◆ Extract provided
+ + +

# Ultrasonic Cleaners



## ohno50 (Dec 30, 2008)

I am familiar with the Branson name because a company I worked for did all their sheet metal work for their assembly plant in Mexico. The prices I see on Ebay for Branson cleaners are more that I would prefer to spend.

Does anyone have any experience with any of the off brands that are out there? Any suggestions where I might purchase one besides the bay?


----------



## shlbsnake (Mar 14, 2006)

I got a jewelry ultrasonic cleaner from Harbor Freight (cheap) and it works just great.
Tony


----------



## GoodwrenchIntim (Feb 22, 2005)

I have a Branson an they are well worth the price


----------



## roadrner (Jul 21, 1999)

Do you use them to strip bodies or just clean parts. Thought about trying one out to strip bodies.  rr


----------



## GoodwrenchIntim (Feb 22, 2005)

Just clean parts, I use Simple green in it


----------



## fordcowboy (Dec 27, 1999)

I have two one for clean parts and one for striping paint.One from harbon freight and one from wal-mart. they work great. fcb


----------



## grungerockjeepe (Jan 8, 2007)

You can strip paint in these? Details, please. Id be VERY interested in knowing about that.


----------



## roadrner (Jul 21, 1999)

+ + +

◆ Supplied material
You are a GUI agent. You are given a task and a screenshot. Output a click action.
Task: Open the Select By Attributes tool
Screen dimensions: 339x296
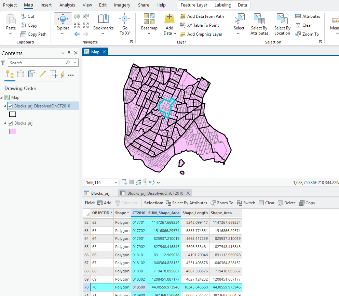point(259,24)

+ + +

◆ Objective
From the forum thread on ultrasonic cleaners above, extract the passage starting with "## fordcowboy (Dec" and going on through "(Jan 8, 2007)", copied word for word.

◆ Response below
## fordcowboy (Dec 27, 1999)

I have two one for clean parts and one for striping paint.One from harbon freight and one from wal-mart. they work great. fcb


----------



## grungerockjeepe (Jan 8, 2007)